:: RECORDS FOR THE EXERCISE ::

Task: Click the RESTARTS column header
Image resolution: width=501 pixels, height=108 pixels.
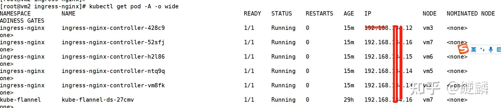Action: 319,14
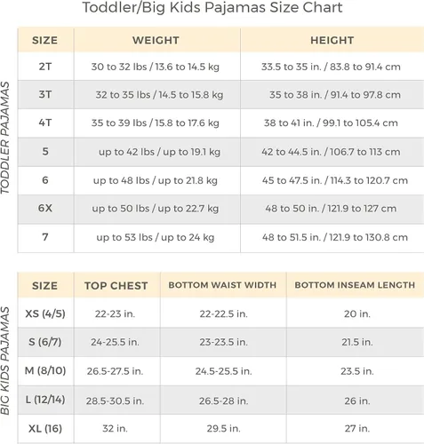Click the 2T size row label

click(45, 67)

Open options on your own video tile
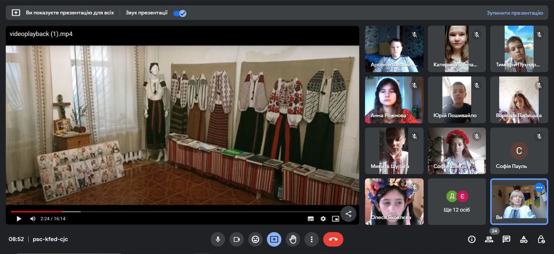point(539,187)
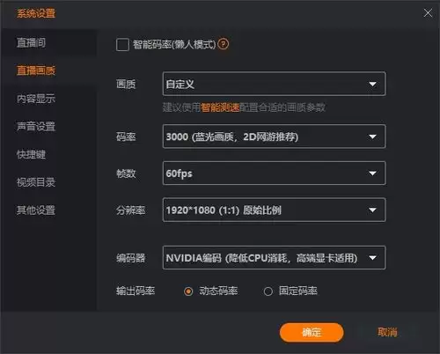The height and width of the screenshot is (354, 440).
Task: Expand the 码率 dropdown showing 3000
Action: 274,136
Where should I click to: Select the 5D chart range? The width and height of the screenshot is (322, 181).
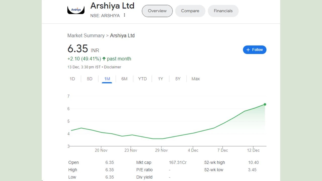[90, 79]
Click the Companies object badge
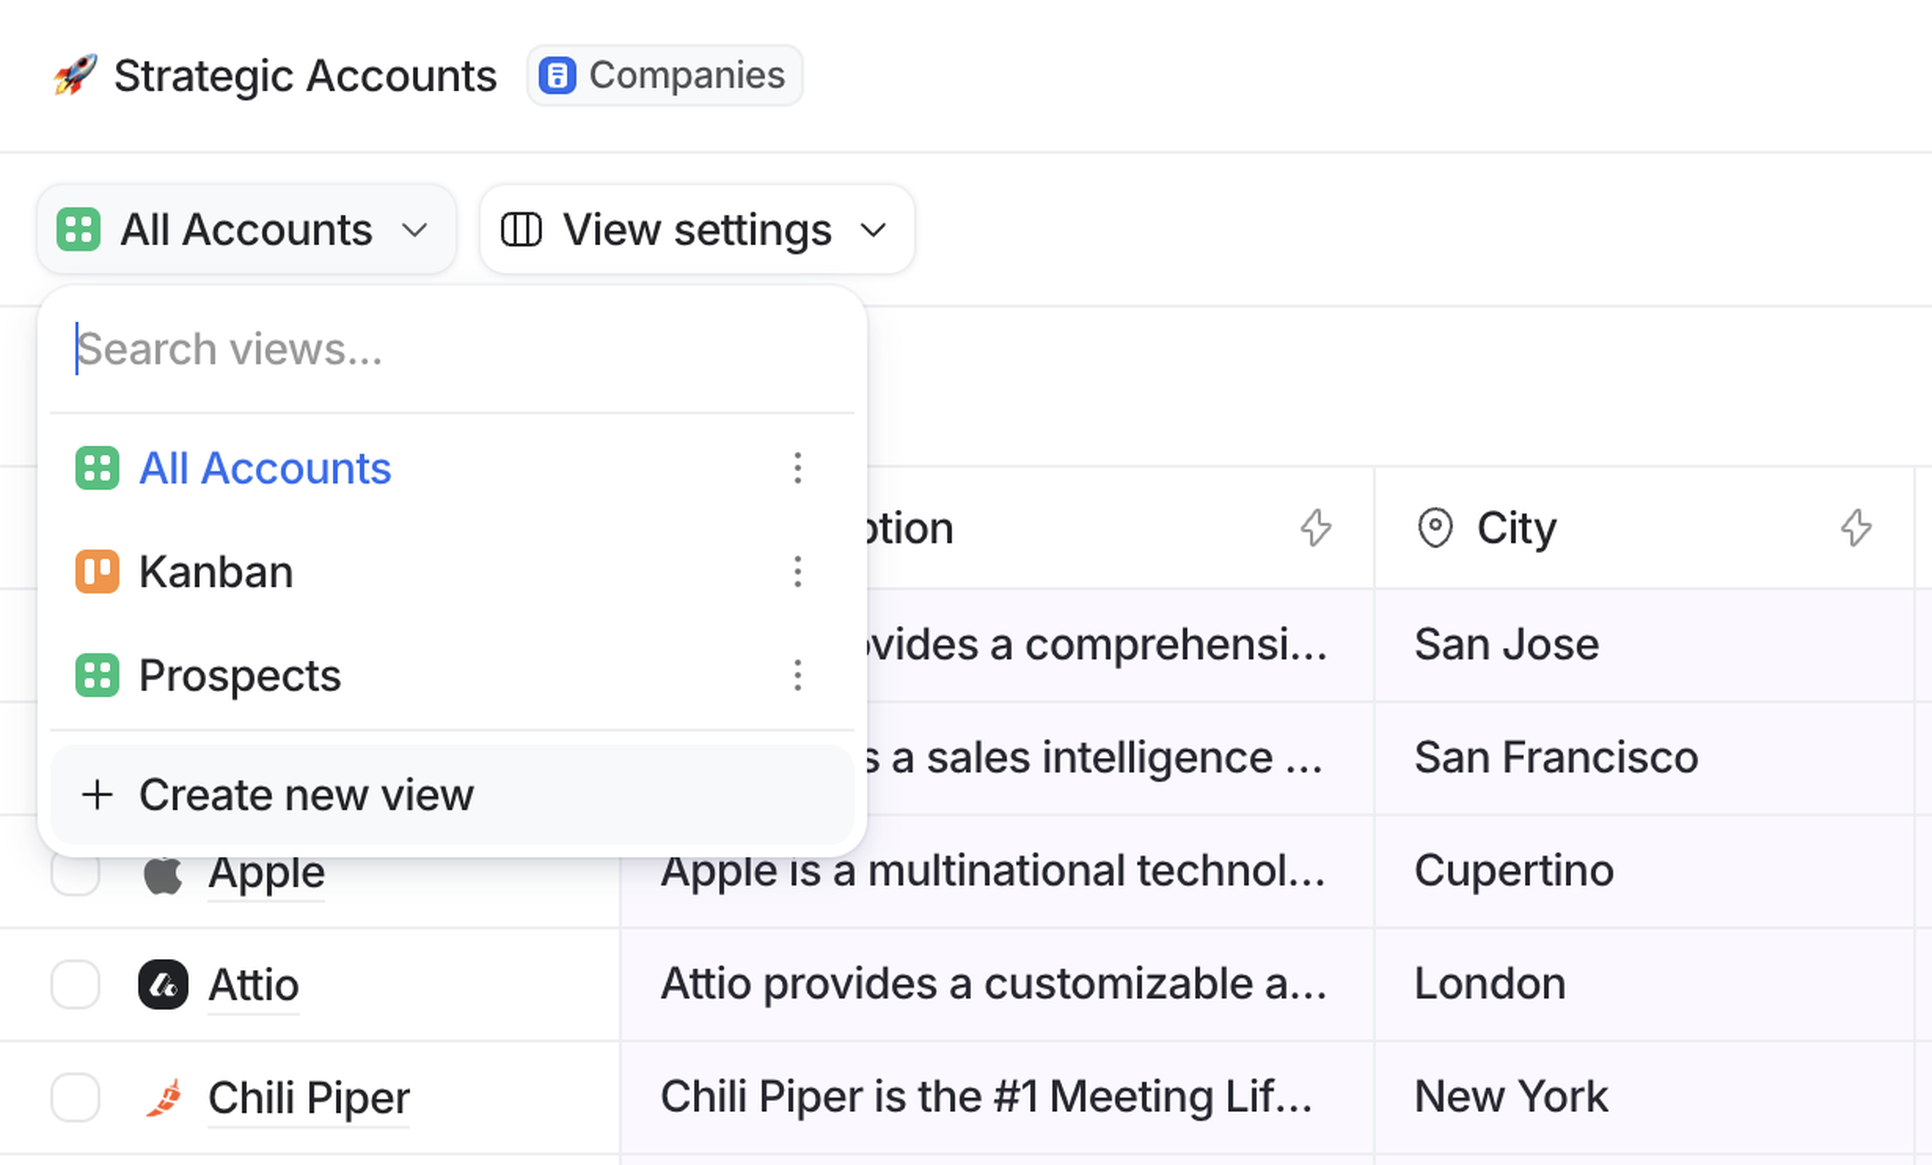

:::

## GOAL OF THE EXERCISE
Pictures are not part of the copy; reproduce exactly and only the lines from the line containing "Image resolution: width=501" through the end of the listing.

## ANSWER BOX
Image resolution: width=501 pixels, height=108 pixels.
Action: 319,14
Click the 2T size row label

click(45, 67)

Open options on your own video tile
point(539,187)
The height and width of the screenshot is (354, 440).
Task: Expand the 码率 dropdown showing 3000
Action: 274,136
Where should I click to: Select the 5D chart range? The width and height of the screenshot is (322, 181).
[90, 79]
Click the Companies object badge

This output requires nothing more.